If we settle for this, we will find ourselves in the same situation as in the last technological cycle:

We standardize foreign innovation and later wonder why value creation and control lie elsewhere again.

What True Sovereignty Would Mean

True digital sovereignty would be uncomfortable, but achievable.

It would mean:

• Promoting our own open-source stacks, which are reproducible, audited, and interoperable.
• Building European build and deploy infrastructures – not as a showcase, but as a production base.
• Securing long-term funding for maintenance – so that critical components are maintained, not just developed.
• Creating competence centers that are not consultants, but operators.
• And above all: Understanding technology policy not as a security issue, but as industrial policy.

Only in this way can a foundation be created that is more than a new label on an old dependency.

Between Irony and Seriousness

The Trojan horse meme is funny, but the truth behind it is bitter.

Europe has a rich history of wanting the right thing – and doing the convenient thing.

“Sovereign Cloud” could become the next chapter in this history:

A concept with noble aspirations, driven in practice by the same forces it seeks to escape.
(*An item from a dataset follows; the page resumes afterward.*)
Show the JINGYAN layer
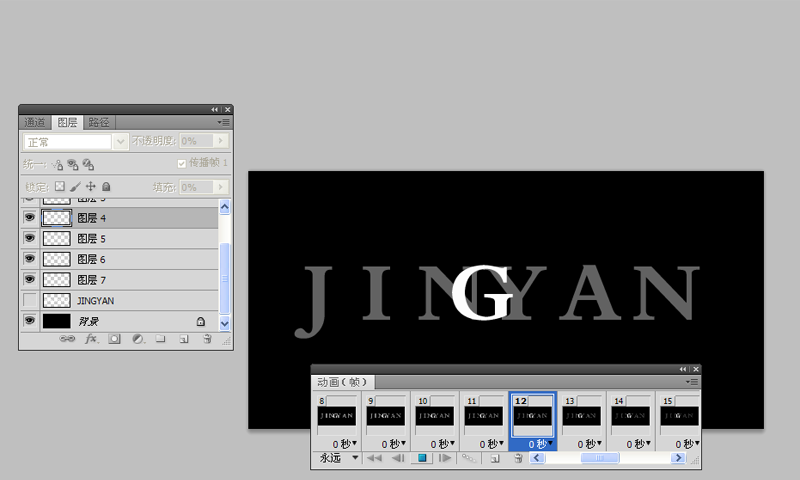The width and height of the screenshot is (800, 480). 30,300
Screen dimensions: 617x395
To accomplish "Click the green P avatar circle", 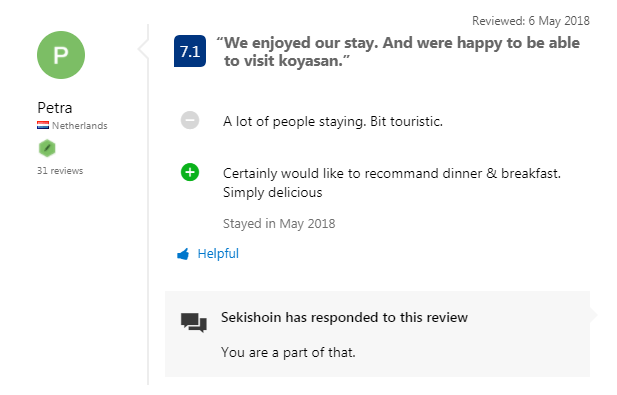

But it is not too late yet.

Delos and STACKIT can – if they are developed openly, transparently, and structurally boldly – become the seeds of a true European cloud.

But for that, they would need the courage to dismantle the horse and send the soldiers out.

Conclusion: Sovereignty Begins Where Trust Ends

Sovereignty is not a label.

It is the ability to say “No” when necessary – technically, legally, and operationally.

As long as we cannot do this, we remain politely hosted guests in foreign systems.

Europe cannot afford symbolic independence.

Not in a time when technology is not just infrastructure, but identity.

The Trojan horse is already in the city. The question is: Who dares to push it back out?